Monday, December 17, 2007

Whatever, soup is way more interesting.

Not the prettiest one at the prom, but...leave me alone.


Here is some onion soup that I screwed up (recipe called for chicken stock, I used beef because I was thinking French Onion, not Cream of Onion, etc. etc. but it turned out okay nonetheless, maybe because I added noticeable amounts of wine for shits and giggles.)

Just had a meeting with myself, and I promise never to say the word "shits" when discussing foodstuffs again.

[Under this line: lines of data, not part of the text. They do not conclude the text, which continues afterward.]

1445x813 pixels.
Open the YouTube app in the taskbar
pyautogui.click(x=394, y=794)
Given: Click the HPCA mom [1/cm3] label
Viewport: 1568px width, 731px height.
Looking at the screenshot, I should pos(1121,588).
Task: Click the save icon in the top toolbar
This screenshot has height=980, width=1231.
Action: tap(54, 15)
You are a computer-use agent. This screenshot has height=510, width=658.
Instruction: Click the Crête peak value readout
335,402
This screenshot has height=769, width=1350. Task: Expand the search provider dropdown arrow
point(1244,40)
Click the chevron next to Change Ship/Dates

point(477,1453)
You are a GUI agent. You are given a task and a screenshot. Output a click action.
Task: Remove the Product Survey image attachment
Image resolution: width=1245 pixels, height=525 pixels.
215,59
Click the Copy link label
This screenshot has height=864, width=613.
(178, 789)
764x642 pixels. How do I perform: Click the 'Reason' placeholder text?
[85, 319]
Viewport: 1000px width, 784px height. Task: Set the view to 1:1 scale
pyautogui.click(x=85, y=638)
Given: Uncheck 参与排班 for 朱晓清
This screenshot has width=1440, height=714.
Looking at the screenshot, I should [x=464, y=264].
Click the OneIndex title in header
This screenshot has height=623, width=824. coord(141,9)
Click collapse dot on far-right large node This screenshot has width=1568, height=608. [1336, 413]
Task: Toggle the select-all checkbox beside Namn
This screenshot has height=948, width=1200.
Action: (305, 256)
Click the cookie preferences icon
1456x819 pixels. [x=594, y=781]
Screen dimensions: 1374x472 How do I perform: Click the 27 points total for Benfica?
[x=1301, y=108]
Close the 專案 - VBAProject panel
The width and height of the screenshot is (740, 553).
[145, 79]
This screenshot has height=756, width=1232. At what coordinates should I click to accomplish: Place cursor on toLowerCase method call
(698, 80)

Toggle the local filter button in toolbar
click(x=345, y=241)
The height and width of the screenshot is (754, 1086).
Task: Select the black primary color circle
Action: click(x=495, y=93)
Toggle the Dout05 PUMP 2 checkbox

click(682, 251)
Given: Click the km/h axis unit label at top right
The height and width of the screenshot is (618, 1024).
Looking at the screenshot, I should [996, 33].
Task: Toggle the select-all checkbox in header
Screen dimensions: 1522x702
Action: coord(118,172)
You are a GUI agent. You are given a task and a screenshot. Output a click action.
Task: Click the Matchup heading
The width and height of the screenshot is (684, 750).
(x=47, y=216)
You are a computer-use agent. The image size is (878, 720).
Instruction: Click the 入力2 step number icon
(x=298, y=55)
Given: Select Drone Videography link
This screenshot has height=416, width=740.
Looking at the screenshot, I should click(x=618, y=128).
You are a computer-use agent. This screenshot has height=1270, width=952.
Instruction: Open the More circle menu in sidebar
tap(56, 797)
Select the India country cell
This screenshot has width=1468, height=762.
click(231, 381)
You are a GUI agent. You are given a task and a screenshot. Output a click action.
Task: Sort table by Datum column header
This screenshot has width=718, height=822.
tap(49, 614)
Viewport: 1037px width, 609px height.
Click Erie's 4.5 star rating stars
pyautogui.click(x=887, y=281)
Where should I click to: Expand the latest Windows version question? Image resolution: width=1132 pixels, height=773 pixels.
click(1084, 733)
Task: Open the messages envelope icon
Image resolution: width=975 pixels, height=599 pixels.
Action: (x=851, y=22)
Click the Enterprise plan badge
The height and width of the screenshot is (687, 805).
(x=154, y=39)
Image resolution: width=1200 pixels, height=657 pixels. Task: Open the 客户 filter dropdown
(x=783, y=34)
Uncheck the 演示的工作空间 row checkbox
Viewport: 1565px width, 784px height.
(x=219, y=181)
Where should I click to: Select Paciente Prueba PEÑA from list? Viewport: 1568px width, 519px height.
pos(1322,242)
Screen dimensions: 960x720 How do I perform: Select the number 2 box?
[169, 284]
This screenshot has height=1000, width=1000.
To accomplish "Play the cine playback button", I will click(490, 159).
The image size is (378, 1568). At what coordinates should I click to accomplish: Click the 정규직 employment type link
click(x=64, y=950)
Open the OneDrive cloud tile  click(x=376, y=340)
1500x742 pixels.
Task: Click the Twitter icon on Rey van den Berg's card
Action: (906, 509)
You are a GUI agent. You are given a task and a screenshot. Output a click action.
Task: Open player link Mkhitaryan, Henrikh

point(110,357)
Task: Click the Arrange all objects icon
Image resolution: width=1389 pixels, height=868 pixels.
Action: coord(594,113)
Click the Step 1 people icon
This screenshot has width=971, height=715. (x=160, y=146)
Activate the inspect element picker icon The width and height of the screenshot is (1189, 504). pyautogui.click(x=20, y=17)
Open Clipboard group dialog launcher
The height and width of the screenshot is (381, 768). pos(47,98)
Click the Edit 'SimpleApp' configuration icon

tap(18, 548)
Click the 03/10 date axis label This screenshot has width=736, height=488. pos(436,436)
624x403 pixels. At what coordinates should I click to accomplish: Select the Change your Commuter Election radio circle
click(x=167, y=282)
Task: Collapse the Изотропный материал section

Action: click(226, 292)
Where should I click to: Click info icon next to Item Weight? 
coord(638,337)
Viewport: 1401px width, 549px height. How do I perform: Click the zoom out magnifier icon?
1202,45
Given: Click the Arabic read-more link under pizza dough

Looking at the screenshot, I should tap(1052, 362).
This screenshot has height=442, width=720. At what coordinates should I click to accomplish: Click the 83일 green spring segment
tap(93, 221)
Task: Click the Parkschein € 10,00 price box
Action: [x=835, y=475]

Cream of French Onion Soup
Recipe accidentally adapted from The Cook's Encyclopedia of Four Ingredient Cooking

1/2 cup unsalted sweet cream butter
2 1/2 pounds of yellow onions (about 1 large and 2 medium)
3 1/2 cups beef stock
1/2 cup of light cream
1/2 cup of red wine*

1. Slice the onions and cry harder than when Leo died in Titanic and you went to see it with your best friend seven times in the movie theater and cried every. single. time. like your seventh grade world was ending as you knew it. Go ahead. Judge me.
2. Melt 6 tablespoons of the butter in a large pan on the stove. Set about 1/3 of the sliced onions aside and add the rest to the pan. Stir so they get coated in the melty butter.
3. Cover the pan and cook the onions on EXTREMELY gentle heat for thirty minutes. Don't want those babies to burn. They should be very soft and tender. That sounds dirty, but it's not.
4. Add the stock and the wine to the cooked onions and some salt and pepper to taste. Bring to a boil, reduce heat, and simmer for 5 minutes, then remove from heat.
5. Let the soup cool (or if you're like me, be a renegade and just DON'T), then put it in a blender or food processor and pulse that baby until it's smooth. This will make it very creamy. And good. Return it to its original pan.
6. Meanwhile, in another pan, melt the remaining butter and cook the remaining onions over low heat until they are soft but not brown and are a golden yellow color.
7. Add the cream to the soup and reheat it gently until it is hot but not boiling. Add the other cooked onions and season with salt and pepper to taste, then serve.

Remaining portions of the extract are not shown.